== Passage to read ==
※ ※ ※
Singer would not have to shoulder the entire challenge alone. Chazelle planned to give the movie powerful imagery of space travel to coincide with Armstrong's internal struggle, including incredible visuals of the moon landing shot on IMAX cameras. Then there's Gosling as Armstrong, who had already built a style of acting where he could give an emotional performance without saying much at all.
But Singer was still tasked with building a script that would be the road map for everyone to follow. And he admitted that at a few points during writing he fell into the trap of embellishing real-life moments, and paid the price for doing so.
He recalled the scene when Armstrong gets a phone call about the Apollo 1 fire, which killed all the astronauts on board, including his good friend Ed White.
"Literally Damien and I talked about mimicking what was done in 'Goodfellas' where De Niro slams the phone handle on the receiver after getting word that Joe Pesci's character was killed," Singer said.
※ ※ ※
== Required tasks ==
1: Using the passage on screenwriting, decide whether each statement agrees with it: (a) Armstrong's friend Ed White died in the Apollo 1 fire; (b) the moon landing visuals were shot on IMAX cameras; (c) Singer avoided embellishing real-life moments throughout the writing. Answer yes or no for each, quoting the words of the passage that decide it.
2: Duplicate everything in the passage on screenwriting from "He recalled the" down to "friend Ed White.".
The data has no connection to the passage.

== Data to examine ==
※ ※ ※
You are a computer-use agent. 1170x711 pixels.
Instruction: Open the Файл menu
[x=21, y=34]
※ ※ ※
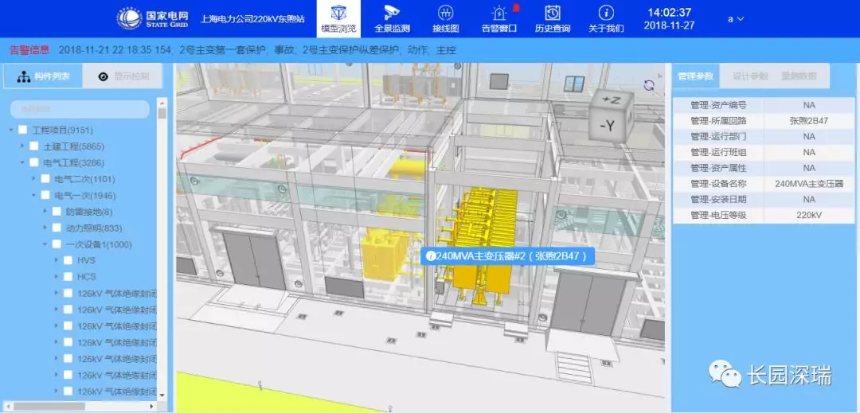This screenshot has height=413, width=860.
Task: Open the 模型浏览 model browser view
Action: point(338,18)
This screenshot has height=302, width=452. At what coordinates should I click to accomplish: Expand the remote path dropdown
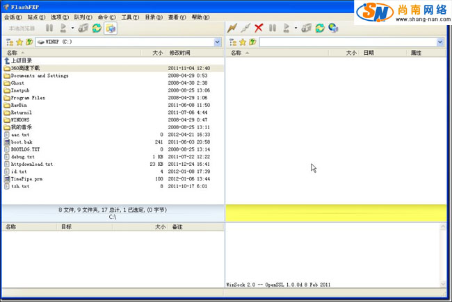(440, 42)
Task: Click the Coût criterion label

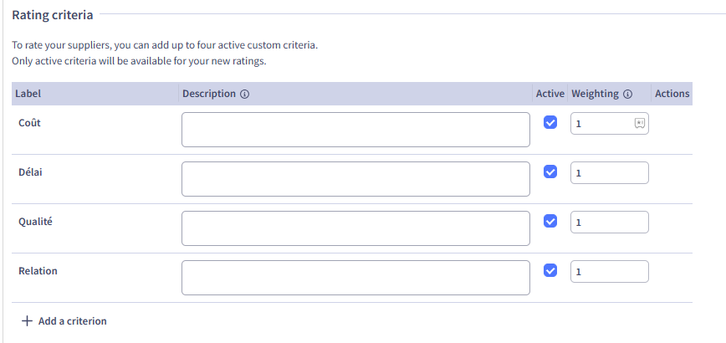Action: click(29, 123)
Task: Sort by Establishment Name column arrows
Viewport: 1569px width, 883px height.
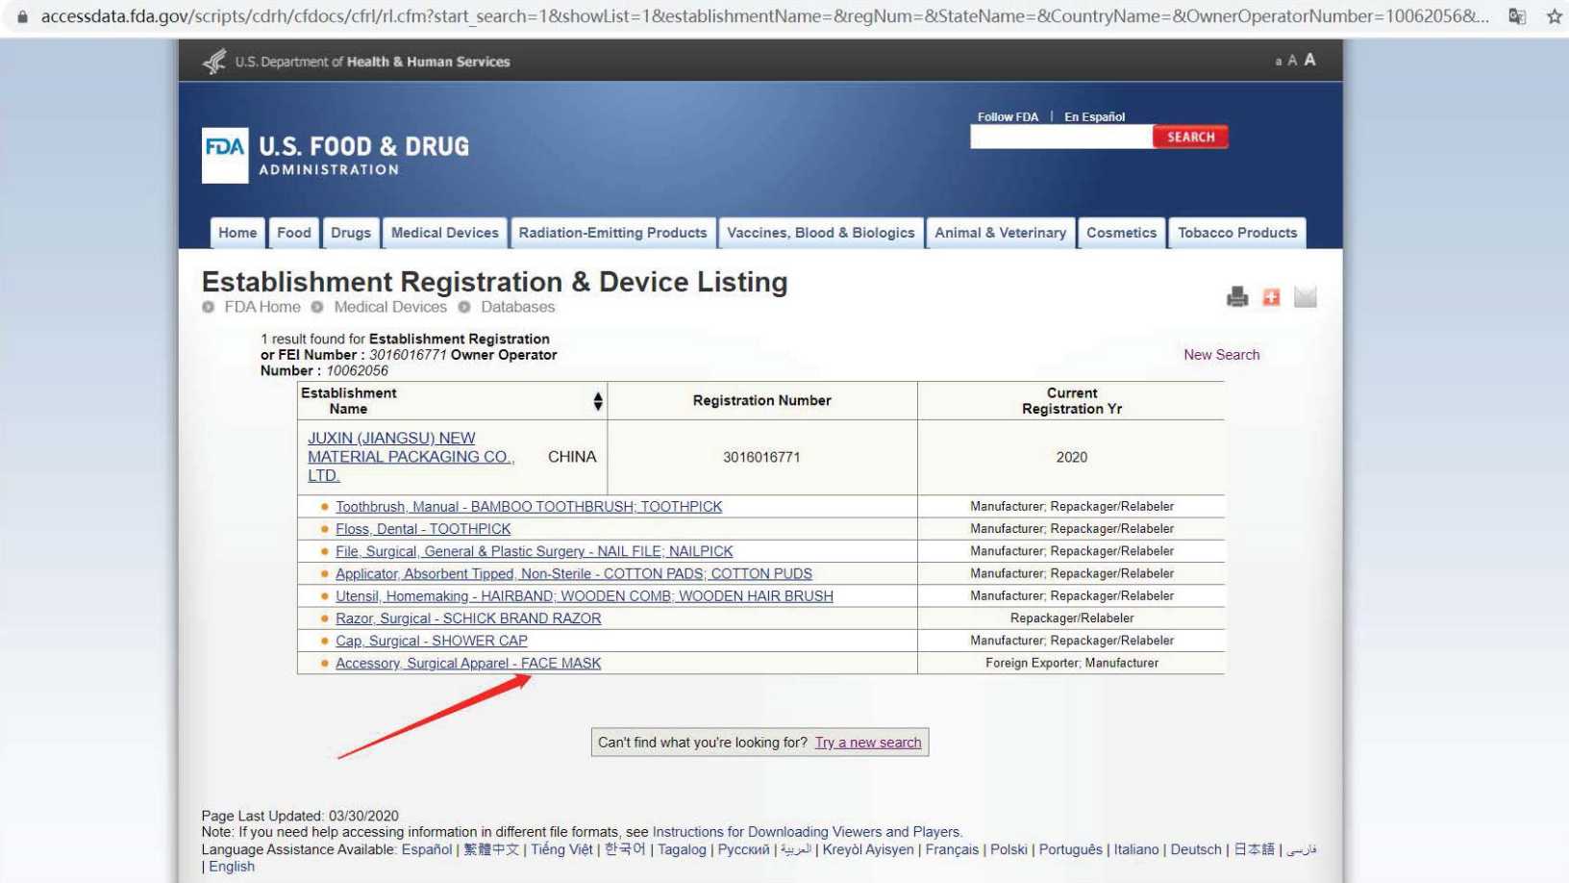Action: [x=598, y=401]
※ ※ ※
== Solved problems ==
1:
(a) Yes: "which killed all the astronauts on board, including his good friend Ed White"
(b) Yes: "incredible visuals of the moon landing shot on IMAX cameras"
(c) No: "at a few points during writing he fell into the trap of embellishing real-life moments"

2:
He recalled the scene when Armstrong gets a phone call about the Apollo 1 fire, which killed all the astronauts on board, including his good friend Ed White.